- Opening Delimiter -
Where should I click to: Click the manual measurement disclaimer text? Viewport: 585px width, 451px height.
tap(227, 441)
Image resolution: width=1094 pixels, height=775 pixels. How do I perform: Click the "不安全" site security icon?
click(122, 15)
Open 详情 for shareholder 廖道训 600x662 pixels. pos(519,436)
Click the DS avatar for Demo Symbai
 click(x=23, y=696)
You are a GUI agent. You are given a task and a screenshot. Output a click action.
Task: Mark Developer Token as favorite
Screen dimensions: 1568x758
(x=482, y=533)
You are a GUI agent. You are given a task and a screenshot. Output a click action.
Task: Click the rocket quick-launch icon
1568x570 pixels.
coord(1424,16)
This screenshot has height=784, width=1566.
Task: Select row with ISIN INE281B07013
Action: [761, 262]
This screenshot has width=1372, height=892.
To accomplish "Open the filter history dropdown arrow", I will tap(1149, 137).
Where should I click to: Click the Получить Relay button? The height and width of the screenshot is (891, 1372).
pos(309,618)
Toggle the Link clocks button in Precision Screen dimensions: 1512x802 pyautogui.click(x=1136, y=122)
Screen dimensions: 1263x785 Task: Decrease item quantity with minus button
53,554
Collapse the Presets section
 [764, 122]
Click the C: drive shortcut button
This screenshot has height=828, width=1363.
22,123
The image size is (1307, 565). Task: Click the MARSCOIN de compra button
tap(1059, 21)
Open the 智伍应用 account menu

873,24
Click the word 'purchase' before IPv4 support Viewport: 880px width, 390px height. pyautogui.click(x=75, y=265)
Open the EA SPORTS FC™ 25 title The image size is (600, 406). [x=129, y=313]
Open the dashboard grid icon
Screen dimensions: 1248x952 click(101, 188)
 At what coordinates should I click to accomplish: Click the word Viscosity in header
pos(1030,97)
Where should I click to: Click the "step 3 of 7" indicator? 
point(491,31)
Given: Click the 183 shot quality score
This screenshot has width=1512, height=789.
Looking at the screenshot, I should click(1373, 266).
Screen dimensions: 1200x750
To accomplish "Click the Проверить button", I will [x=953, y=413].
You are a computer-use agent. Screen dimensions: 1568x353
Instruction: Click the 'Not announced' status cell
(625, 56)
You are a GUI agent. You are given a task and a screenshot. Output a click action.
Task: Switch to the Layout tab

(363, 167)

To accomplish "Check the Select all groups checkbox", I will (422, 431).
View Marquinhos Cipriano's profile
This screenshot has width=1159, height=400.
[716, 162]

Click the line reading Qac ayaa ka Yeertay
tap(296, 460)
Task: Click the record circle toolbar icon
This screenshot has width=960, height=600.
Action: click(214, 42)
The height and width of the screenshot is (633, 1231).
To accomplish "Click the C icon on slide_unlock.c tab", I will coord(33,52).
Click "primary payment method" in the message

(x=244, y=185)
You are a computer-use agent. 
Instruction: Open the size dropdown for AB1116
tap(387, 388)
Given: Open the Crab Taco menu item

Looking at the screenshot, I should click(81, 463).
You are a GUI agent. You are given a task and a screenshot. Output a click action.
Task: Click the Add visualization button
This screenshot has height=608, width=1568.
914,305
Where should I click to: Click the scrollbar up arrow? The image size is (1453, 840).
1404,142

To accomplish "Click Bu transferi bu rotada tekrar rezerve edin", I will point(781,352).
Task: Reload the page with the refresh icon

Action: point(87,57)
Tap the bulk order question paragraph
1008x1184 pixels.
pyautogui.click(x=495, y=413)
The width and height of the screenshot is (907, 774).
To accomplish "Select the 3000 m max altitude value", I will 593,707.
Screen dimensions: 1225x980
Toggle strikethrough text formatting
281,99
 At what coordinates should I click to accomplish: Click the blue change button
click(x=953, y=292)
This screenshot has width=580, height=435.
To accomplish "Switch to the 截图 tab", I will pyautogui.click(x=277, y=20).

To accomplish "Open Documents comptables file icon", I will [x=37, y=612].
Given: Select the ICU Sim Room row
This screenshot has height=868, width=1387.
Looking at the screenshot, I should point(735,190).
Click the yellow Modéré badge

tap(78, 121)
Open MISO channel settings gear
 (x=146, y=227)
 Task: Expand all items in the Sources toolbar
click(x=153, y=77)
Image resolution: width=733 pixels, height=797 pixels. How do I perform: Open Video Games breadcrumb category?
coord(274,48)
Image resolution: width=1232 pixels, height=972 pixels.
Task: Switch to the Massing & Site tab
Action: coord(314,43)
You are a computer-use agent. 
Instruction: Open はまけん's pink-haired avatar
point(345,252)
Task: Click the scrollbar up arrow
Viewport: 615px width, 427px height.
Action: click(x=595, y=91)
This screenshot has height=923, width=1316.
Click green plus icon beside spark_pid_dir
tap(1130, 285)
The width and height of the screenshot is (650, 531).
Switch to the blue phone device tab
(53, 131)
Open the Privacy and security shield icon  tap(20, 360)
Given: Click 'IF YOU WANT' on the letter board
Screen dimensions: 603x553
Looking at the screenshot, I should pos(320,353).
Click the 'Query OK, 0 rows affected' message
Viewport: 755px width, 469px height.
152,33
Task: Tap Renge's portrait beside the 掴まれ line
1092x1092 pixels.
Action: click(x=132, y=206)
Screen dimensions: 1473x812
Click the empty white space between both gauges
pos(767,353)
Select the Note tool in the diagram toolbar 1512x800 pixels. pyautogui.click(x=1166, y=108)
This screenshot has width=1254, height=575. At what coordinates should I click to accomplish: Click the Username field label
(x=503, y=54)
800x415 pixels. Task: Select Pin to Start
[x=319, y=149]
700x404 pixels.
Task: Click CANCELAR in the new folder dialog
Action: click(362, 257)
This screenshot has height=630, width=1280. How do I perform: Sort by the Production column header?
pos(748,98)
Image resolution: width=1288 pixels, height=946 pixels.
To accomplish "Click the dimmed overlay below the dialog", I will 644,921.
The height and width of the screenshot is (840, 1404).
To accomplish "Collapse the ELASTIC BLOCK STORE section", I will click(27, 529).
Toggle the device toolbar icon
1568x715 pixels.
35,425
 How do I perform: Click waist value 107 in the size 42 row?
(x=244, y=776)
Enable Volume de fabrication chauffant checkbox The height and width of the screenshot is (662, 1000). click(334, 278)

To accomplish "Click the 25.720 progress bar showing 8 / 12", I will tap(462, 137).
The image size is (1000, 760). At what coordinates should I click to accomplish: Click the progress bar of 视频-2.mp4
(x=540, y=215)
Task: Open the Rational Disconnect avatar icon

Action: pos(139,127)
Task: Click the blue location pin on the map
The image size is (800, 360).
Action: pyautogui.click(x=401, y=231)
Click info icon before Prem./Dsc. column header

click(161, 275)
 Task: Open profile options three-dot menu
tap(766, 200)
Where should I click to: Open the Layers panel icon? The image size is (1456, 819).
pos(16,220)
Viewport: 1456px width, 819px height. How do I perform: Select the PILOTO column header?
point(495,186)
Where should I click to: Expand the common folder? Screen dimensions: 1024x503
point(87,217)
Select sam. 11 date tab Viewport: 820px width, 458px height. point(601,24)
- Closing Delimiter -
Go through the listing and copy each line exactly.

→ RESPONSE FOR THIS EXERCISE:
Where should I click to: Click the manual measurement disclaimer text? Viewport: 585px width, 451px height.
tap(227, 441)
Image resolution: width=1094 pixels, height=775 pixels. How do I perform: Click the "不安全" site security icon?
click(122, 15)
Open 详情 for shareholder 廖道训 600x662 pixels. pos(519,436)
Click the DS avatar for Demo Symbai
 click(x=23, y=696)
You are a GUI agent. You are given a task and a screenshot. Output a click action.
Task: Mark Developer Token as favorite
Screen dimensions: 1568x758
(x=482, y=533)
You are a GUI agent. You are given a task and a screenshot. Output a click action.
Task: Click the rocket quick-launch icon
1568x570 pixels.
coord(1424,16)
This screenshot has height=784, width=1566.
Task: Select row with ISIN INE281B07013
Action: [761, 262]
This screenshot has width=1372, height=892.
To accomplish "Open the filter history dropdown arrow", I will tap(1149, 137).
Where should I click to: Click the Получить Relay button? The height and width of the screenshot is (891, 1372).
pos(309,618)
Toggle the Link clocks button in Precision Screen dimensions: 1512x802 pyautogui.click(x=1136, y=122)
Screen dimensions: 1263x785 Task: Decrease item quantity with minus button
53,554
Collapse the Presets section
 [764, 122]
Click the C: drive shortcut button
This screenshot has height=828, width=1363.
22,123
The image size is (1307, 565). Task: Click the MARSCOIN de compra button
tap(1059, 21)
Open the 智伍应用 account menu

873,24
Click the word 'purchase' before IPv4 support Viewport: 880px width, 390px height. pyautogui.click(x=75, y=265)
Open the EA SPORTS FC™ 25 title The image size is (600, 406). [x=129, y=313]
Open the dashboard grid icon
Screen dimensions: 1248x952 click(101, 188)
 At what coordinates should I click to accomplish: Click the word Viscosity in header
pos(1030,97)
Where should I click to: Click the "step 3 of 7" indicator? 
point(491,31)
Given: Click the 183 shot quality score
This screenshot has width=1512, height=789.
Looking at the screenshot, I should click(1373, 266).
Screen dimensions: 1200x750
To accomplish "Click the Проверить button", I will [x=953, y=413].
You are a computer-use agent. Screen dimensions: 1568x353
Instruction: Click the 'Not announced' status cell
(625, 56)
You are a GUI agent. You are given a task and a screenshot. Output a click action.
Task: Switch to the Layout tab

(363, 167)

To accomplish "Check the Select all groups checkbox", I will (422, 431).
View Marquinhos Cipriano's profile
This screenshot has width=1159, height=400.
[716, 162]

Click the line reading Qac ayaa ka Yeertay
tap(296, 460)
Task: Click the record circle toolbar icon
This screenshot has width=960, height=600.
Action: click(214, 42)
The height and width of the screenshot is (633, 1231).
To accomplish "Click the C icon on slide_unlock.c tab", I will coord(33,52).
Click "primary payment method" in the message

(x=244, y=185)
You are a computer-use agent. 
Instruction: Open the size dropdown for AB1116
tap(387, 388)
Given: Open the Crab Taco menu item

Looking at the screenshot, I should click(81, 463).
You are a GUI agent. You are given a task and a screenshot. Output a click action.
Task: Click the Add visualization button
This screenshot has height=608, width=1568.
914,305
Where should I click to: Click the scrollbar up arrow? The image size is (1453, 840).
1404,142

To accomplish "Click Bu transferi bu rotada tekrar rezerve edin", I will point(781,352).
Task: Reload the page with the refresh icon

Action: point(87,57)
Tap the bulk order question paragraph
1008x1184 pixels.
pyautogui.click(x=495, y=413)
The width and height of the screenshot is (907, 774).
To accomplish "Select the 3000 m max altitude value", I will 593,707.
Screen dimensions: 1225x980
Toggle strikethrough text formatting
281,99
 At what coordinates should I click to accomplish: Click the blue change button
click(x=953, y=292)
This screenshot has width=580, height=435.
To accomplish "Switch to the 截图 tab", I will pyautogui.click(x=277, y=20).

To accomplish "Open Documents comptables file icon", I will [x=37, y=612].
Given: Select the ICU Sim Room row
This screenshot has height=868, width=1387.
Looking at the screenshot, I should point(735,190).
Click the yellow Modéré badge

tap(78, 121)
Open MISO channel settings gear
 (x=146, y=227)
 Task: Expand all items in the Sources toolbar
click(x=153, y=77)
Image resolution: width=733 pixels, height=797 pixels. How do I perform: Open Video Games breadcrumb category?
coord(274,48)
Image resolution: width=1232 pixels, height=972 pixels.
Task: Switch to the Massing & Site tab
Action: coord(314,43)
You are a computer-use agent. 
Instruction: Open はまけん's pink-haired avatar
point(345,252)
Task: Click the scrollbar up arrow
Viewport: 615px width, 427px height.
Action: click(x=595, y=91)
This screenshot has height=923, width=1316.
Click green plus icon beside spark_pid_dir
tap(1130, 285)
The width and height of the screenshot is (650, 531).
Switch to the blue phone device tab
(53, 131)
Open the Privacy and security shield icon  tap(20, 360)
Given: Click 'IF YOU WANT' on the letter board
Screen dimensions: 603x553
Looking at the screenshot, I should pos(320,353).
Click the 'Query OK, 0 rows affected' message
Viewport: 755px width, 469px height.
152,33
Task: Tap Renge's portrait beside the 掴まれ line
1092x1092 pixels.
Action: click(x=132, y=206)
Screen dimensions: 1473x812
Click the empty white space between both gauges
pos(767,353)
Select the Note tool in the diagram toolbar 1512x800 pixels. pyautogui.click(x=1166, y=108)
This screenshot has width=1254, height=575. At what coordinates should I click to accomplish: Click the Username field label
(x=503, y=54)
800x415 pixels. Task: Select Pin to Start
[x=319, y=149]
700x404 pixels.
Task: Click CANCELAR in the new folder dialog
Action: click(362, 257)
This screenshot has height=630, width=1280. How do I perform: Sort by the Production column header?
pos(748,98)
Image resolution: width=1288 pixels, height=946 pixels.
To accomplish "Click the dimmed overlay below the dialog", I will 644,921.
The height and width of the screenshot is (840, 1404).
To accomplish "Collapse the ELASTIC BLOCK STORE section", I will click(27, 529).
Toggle the device toolbar icon
1568x715 pixels.
35,425
 How do I perform: Click waist value 107 in the size 42 row?
(x=244, y=776)
Enable Volume de fabrication chauffant checkbox The height and width of the screenshot is (662, 1000). click(334, 278)

To accomplish "Click the 25.720 progress bar showing 8 / 12", I will tap(462, 137).
The image size is (1000, 760). At what coordinates should I click to accomplish: Click the progress bar of 视频-2.mp4
(x=540, y=215)
Task: Open the Rational Disconnect avatar icon

Action: pos(139,127)
Task: Click the blue location pin on the map
The image size is (800, 360).
Action: pyautogui.click(x=401, y=231)
Click info icon before Prem./Dsc. column header

click(161, 275)
 Task: Open profile options three-dot menu
tap(766, 200)
Where should I click to: Open the Layers panel icon? The image size is (1456, 819).
pos(16,220)
Viewport: 1456px width, 819px height. How do I perform: Select the PILOTO column header?
point(495,186)
Where should I click to: Expand the common folder? Screen dimensions: 1024x503
point(87,217)
Select sam. 11 date tab Viewport: 820px width, 458px height. point(601,24)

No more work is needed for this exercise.